We had a late lunch at our favorite chinese restaurant today. The cook came out with a basket full of fortune cookies, picked one out, and gave it to me with a smile on his face. To my surprise this is what it said:

"Stop searching forever, happiness is right next to you."

Fortune cookies are fun, should I believe it? Very Happy
0 Replies
Reply Sun 6 Nov, 2005 03:45 pm

Words by Irving Caesar, Music by Vincent Youmans. 1924

Picture you 
Upon my knee
Just tea for two 
And two for tea,
Just me for you 
And you for me alone.

Nobody near us 
To see us or hear us,
No friends or relations 
On weekend vacations,
We won't have it known, dear, 
That we own a telephone, dear.

Day will break 
And you'll awake
And start to bake 
A sugar cake
For me to take 
For all the boys to see.

We will raise a family,
A boy for you, 
A girl for me,
Can't you see 
How happy we would be?

Tea For Two Song Lyrics
Tea for Two
A song published in 1924, music by Vincent Youmans (b.
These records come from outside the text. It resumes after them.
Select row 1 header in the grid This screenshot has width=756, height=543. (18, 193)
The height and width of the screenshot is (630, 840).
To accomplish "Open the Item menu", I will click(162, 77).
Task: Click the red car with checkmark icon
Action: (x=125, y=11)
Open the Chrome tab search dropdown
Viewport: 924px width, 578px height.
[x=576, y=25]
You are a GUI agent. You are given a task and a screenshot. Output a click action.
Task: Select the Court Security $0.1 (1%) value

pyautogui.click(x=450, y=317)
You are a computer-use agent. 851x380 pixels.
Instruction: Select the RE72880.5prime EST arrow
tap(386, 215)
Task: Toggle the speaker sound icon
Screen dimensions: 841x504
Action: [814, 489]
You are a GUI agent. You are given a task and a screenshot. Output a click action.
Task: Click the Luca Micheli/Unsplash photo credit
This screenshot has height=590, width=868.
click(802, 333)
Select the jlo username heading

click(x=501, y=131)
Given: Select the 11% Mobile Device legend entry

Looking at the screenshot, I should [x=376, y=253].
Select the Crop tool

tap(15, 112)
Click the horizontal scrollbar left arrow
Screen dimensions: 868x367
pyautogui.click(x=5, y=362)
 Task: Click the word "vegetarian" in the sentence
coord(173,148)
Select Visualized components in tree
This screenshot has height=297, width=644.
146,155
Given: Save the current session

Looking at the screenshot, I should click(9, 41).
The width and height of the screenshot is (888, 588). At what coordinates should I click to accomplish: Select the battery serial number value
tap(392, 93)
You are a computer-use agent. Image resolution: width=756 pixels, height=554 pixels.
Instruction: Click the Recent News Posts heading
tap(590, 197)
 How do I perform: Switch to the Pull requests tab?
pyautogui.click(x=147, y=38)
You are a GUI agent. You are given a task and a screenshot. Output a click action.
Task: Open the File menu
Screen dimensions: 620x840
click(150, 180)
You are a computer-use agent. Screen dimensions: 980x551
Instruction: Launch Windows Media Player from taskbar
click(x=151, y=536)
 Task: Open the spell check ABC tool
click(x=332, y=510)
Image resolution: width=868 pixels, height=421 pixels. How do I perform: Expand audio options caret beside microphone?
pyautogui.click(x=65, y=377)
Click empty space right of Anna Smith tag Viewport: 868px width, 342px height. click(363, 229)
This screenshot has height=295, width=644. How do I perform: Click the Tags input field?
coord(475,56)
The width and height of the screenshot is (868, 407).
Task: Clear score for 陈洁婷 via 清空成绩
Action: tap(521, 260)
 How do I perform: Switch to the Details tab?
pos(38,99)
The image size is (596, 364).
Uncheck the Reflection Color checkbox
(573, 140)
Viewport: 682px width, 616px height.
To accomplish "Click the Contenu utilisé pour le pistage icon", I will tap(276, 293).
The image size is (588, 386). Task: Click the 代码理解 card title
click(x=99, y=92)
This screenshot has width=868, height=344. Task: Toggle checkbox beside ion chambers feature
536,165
NYC 1898, d. Colorado, 1946), words by Irving Caesar (b. NYC 1895). From the musical comedy No No Nanette, which opened in Detroit in April, 1924. This is one of the most familiar and catchy melodies in the world, and has been extensively covered, especially by jazz performers. 
Alec Wilder, in his American Popular Song: the Great Innovators , 1900-1950, says that "The phenomenal hit of "No, No, Nanette" was, of course, Tea for Two. Because of the abrupt key shift in the second section from A-flat major to C major, it is very surprising to me that the song became such a success. And not only that, but after the key change and at the end of the C-major section, the song is virtually wrenched back into A flat by means of a whole note, e flat, and its supporting chord, E-flat-dominant seventh. Irving Caesar has said that the opening section of the lyric was never intended to be more than a "dummy", one by means of which the lyricist is able to recall later on, while writing the true lyric, how the notes and accents fall. He also says that, in order to use the words he wanted in the second section, the C-major section, he persuaded Youmans to add notes which resulted in its being similar to, but not an exact imitation of, the first section. ... But for the rhythmic variance in the second section, the entire song is made of dotted quarter and eighth notes. This certainly ran the risk of monotony, yet the record stands: it was one of Youmans' biggest songs and it remains a standard forty-odd years later."